Why do discharge nurses tell patients to check with their pharmacists? Here's one answer - and the answer to quite a bit more.
Every pharmacist is a member of a healthcare team. Our primary purpose is to work with other healthcare team members; our shared objective is to ensure that the patient receives the best care we can possibly render.
Unfortunately, this level of care is slowly diminishing, as a result of the “I don't care” attitude of many healthcare providers, including pharmacists, who have become so overwhelmed with the other things they have to do that they cannot devote proper time to the patient.
I became involved in making house calls when the high rate of hospital readmissions became a matter of great concern to healthcare facilities and the U.S. government.
Here’s the usual process. Upon initial discharge, the patient is given prescriptions, usually by a nurse, who says, “If you have any questions ask your pharmacist.” The obvious problem, of course, is that unless the patient, caregiver, or someone in the family is in a healthcare profession, they don’t know what questions to ask.
Questions patients need to ask include:
· “How do I take this medication?”
· “When is the best time to take this medication?”
· “Will these medications interfere with what I am currently taking [such as OTC, vitamins, herbals] or with any foods?”
· “What side effects might I expect [especially with pain medications] and how can I minimize these effects?”
· “Did the physician write as part of the instructions what the purpose of the drug is?”
So I volunteered to set up a program for a local hospital. The plan was to ensure that during discharge, each patient would have the opportunity to discuss medications with a pharmacist.
Everyone was excited about this except the medical staff. As several nurses told me, “They are afraid that you might find an error, and that is the reason we tell patients to ask their pharmacists.”

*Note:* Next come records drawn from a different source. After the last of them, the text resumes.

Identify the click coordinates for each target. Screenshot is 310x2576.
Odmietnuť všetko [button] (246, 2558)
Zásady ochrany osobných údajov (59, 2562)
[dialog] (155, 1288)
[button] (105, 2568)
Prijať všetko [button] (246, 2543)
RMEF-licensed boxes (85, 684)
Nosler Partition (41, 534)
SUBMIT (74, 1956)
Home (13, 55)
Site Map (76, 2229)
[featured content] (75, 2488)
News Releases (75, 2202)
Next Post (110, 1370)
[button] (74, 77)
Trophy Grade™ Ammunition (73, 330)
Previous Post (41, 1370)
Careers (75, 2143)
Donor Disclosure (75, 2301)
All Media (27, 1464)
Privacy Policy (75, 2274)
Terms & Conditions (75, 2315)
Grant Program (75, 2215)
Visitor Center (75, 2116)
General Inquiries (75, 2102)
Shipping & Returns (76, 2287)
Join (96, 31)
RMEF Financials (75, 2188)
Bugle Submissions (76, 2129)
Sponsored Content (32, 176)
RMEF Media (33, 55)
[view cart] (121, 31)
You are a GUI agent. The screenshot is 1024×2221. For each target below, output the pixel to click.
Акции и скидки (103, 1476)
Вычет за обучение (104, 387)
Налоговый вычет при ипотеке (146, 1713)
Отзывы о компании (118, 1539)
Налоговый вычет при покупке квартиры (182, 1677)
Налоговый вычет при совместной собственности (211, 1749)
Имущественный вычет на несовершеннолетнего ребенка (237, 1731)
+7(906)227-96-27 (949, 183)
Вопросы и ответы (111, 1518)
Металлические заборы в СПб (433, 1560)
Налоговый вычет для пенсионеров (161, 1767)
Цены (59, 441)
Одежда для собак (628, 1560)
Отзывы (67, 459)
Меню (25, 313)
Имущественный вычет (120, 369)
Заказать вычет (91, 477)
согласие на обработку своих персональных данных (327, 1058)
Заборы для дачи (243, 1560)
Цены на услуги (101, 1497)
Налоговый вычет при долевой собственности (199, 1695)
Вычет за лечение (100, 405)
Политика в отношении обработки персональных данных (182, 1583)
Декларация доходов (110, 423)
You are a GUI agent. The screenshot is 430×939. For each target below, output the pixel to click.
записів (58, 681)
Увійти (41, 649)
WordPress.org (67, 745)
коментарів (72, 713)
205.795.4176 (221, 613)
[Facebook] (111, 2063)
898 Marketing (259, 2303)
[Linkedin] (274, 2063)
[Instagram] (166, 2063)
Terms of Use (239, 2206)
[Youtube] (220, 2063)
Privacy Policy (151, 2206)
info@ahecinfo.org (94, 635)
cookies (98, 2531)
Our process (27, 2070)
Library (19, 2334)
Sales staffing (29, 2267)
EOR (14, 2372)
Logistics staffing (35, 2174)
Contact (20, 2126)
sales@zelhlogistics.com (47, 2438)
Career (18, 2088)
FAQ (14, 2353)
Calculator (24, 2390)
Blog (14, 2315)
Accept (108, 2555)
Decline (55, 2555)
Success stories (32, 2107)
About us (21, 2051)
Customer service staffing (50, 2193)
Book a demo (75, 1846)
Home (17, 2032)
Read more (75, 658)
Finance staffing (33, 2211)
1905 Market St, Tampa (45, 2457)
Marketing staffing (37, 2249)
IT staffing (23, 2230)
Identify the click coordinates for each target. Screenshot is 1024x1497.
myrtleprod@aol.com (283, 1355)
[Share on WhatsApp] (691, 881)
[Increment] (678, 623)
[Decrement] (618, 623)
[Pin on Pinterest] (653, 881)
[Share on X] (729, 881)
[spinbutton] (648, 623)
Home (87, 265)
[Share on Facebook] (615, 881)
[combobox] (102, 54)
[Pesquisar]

I also perform chart reviews, and I always find errors, from minor to major. This prompted me to suggest that the healthcare agency I work with consider offering to provide a pharmacist to its clients to review their medications, for a nominal fee.
That’s how I got involved in making house calls.
When I make house calls, I generally find that the amount of information that the patient lacks is mind-boggling. My initial visit is always a minimum of one hour. While I’m there, I make sure that the patient, caregiver, and family understand the patient’s disease state, as well as everything they need to know about the patient’s meds.
When I schedule a house call/counseling session, I ask to be sent a list of all the patient’s medications, OTC products, vitamins, and herbal products 48 hours in advance. Nobody wants to see you going to your iPad every time someone asks a question.
I approach each session as a tutor and I look upon the patient, caregiver, or family member as my class. I speak slowly, using language that is understandable, as opposed to the esoteric terminology you learned in school.
Let me give three examples of how I have improved a patient’s wellbeing.
Other therapies. The first patient was an elderly client complaining of knee pain that woke him up at night. He wanted a knee replacement, but instead, the physician prescribed some powerful opiates. When I reviewed the patient’s chart, the first thing I looked for was whether it noted anything for constipation. The physician had forgotten to prescribe a stool softener. In addition, I suggested to the physician that the patient consult a knee specialist to determine whether a lubricant injection might alleviate the pain for a period of time. Consequently, patient got the injections, his pain is significantly decreased, and he is very happy that he can walk his dog.
Drug-food interaction. I had a patient who was taking Zocor in the morning along with half a grapefruit. He complained how heavy his legs felt. No one had told him that grapefruit is contraindicated with Zocor.
Anticoagulation. My last example is a patient who was prescribed 15 mg of Coumadin. He was also taking numerous herbal supplements that increased his prothrombin levels. I told him to take the Coumadin around 5PM and go completely off each supplement. Within a week he was down to 5 mg of Coumadin.
It is most rewarding when you see patients making progress and returning to their normal selves. I had a patient who was given four months to live. It is now well over a year, and the patient is back to full strength.
I also am asked to lecture to various groups. it is rewarding to see people in the audience whom I have helped, patients who would have been readmitted to the hospital otherwise and whose conditions most likely would have worsened.
Making house calls can be very gratifying, but you have to have the right personality to be effective.
The biggest complaint you hear from pharmacists is that the stress of their work environments does not allow them to counsel properly. Customers complain that they feel rushed when seeking answers.
Pharmacists who are not personable, who answer questions only with a yes or no, would not be a good fit for discharge patients and patients at home who are seeking complete answers.
You have to remember that you are dealing with the lives of people, that you are a member of a healthcare team working to ensure that the patient is receiving the best care possible.